In addition, the Census report included an updated estimate for
immigration between 2017 and 2018, which came in 277,000 below the
initial estimate. That downward adjustment carried over into a
lower estimate of immigration for 2019, as well. The slowdown in
immigration is most evident in California, Florida, New York, and
Texas; those four states combined account for nearly half of net
migration into the United States each year.
Ten states experienced population losses from mid-2018 to
mid-2019, while four states in the Rocky Mountain region posted
growth rates above 1.6%. Four states had more deaths than births,
resulting in a negative natural increase. Two states (Nevada and
West Virginia), experienced negative net international migration,
which is rare.
The four big "winners"—Arizona, Idaho, Nevada, and
Utah—all experienced very solid natural increases, along with
high levels of net domestic in-migration. Arizona and Utah also
experienced an influx of international migrants, while Idaho posted
a modest increase and Nevada saw the aforementioned decrease in
that category. All four states feature relatively low costs of
living and are attracting residents from nearby California, which
had the highest net out-migration of any state.
In the next tier of higher-growth states, including Texas,
Florida, South Carolina, Colorado, and Washington, we see the
continuation of a long-term trend of states in the South and West
experiencing higher population growth. All of the states in this
category are experiencing high rates of both domestic and
international in-migration, with generally high rates of natural
increase.

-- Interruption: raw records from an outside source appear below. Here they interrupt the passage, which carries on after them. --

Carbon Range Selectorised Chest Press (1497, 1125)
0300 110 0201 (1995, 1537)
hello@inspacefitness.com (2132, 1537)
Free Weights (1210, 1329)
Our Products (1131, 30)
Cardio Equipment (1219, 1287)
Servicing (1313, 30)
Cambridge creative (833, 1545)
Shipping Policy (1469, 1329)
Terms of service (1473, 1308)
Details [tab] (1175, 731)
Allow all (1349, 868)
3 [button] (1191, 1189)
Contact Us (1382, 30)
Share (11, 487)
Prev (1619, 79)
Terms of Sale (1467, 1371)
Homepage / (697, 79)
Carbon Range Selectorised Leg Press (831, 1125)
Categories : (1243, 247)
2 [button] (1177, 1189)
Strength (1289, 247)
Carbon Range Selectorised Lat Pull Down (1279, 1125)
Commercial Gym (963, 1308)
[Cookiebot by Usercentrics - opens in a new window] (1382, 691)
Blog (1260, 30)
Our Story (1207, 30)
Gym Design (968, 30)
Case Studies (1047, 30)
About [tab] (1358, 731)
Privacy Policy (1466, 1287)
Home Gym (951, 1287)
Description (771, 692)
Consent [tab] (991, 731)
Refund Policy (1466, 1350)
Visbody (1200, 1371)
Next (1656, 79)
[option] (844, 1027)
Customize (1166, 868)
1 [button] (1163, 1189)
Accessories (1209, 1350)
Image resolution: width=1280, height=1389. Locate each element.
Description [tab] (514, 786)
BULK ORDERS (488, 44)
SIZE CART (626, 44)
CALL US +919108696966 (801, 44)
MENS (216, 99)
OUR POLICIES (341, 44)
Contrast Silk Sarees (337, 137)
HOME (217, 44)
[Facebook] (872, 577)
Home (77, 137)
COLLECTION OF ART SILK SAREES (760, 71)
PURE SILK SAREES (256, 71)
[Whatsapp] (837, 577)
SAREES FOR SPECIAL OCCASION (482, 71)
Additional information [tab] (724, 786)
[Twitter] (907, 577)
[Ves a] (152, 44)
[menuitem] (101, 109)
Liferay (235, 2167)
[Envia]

Most also qualify as low-cost states.
The cost differential among states, especially in terms of tax
rates, has been made even more critical by the change in the
federal tax treatment of state and local taxes (SALT) implemented
at the end of 2017. The cap on SALT deductions imposes an added
cost on residents of states with relatively high taxes, most
notably California, New York, and New Jersey.
The number of states posting annual population declines has
risen over the past decade, from just one in 2010 to ten in 2019.
Broadly speaking, these states follow the pattern of states in the
northeast losing population due to a combination of relatively
older population and higher costs of living. Louisiana and
Mississippi do not fit the geographic pattern, but feature low
rates of employment growth and relatively high rates of poverty.
The slowdown in immigration is holding down population growth in
these states, along with high rates of domestic out-migration.
West Virginia experienced the greatest population loss in
relative terms in 2019, with a decrease of 0.7%. The state
registered a rare trifecta of negative natural increase, negative
international migration, and negative net domestic migration. The
state's economy has struggled to fill the void created by the
decline of the coal mining industry, and a relatively older
population makes it difficult for births to keep pace with deaths.
On top of those structural issues, the state has been among the
hardest hit by the epidemic of addiction to opioids and related
drugs, which has caused a spike in deaths in the working-age
population. The state's population losses among the younger age
cohorts due to premature deaths and out-migration will only
exacerbate the shortfall in births over the next several years.
The new state-level population data are in line with trends
established over the past few years, but with a more pronounced
deceleration in immigration growth. This slowdown is expected to
continue, barring a change in the Trump administration's approach
to immigration. States in the southern and western regions continue
to see more rapid population growth than the north and east. The
states with higher population growth tend to have higher economic
growth, as having more people translates into higher demand for
services as well as a larger labor force for employers. Population
growth also stimulates demand for new housing, providing an added
economic boost.
Looking at the broader picture, a trend of weaker population
growth overall and a decline in natural population increase has
negative implications for economic growth at both the national and
state levels, as both aggregate supply and demand are partly a
function of population. Federal and state tax revenues
and spending levels will be affected by the total number of people
and the age distribution of the population, with budget obligations
for pensions, medical care, and other social services becoming more
difficult to fund as the relative age of the population increases.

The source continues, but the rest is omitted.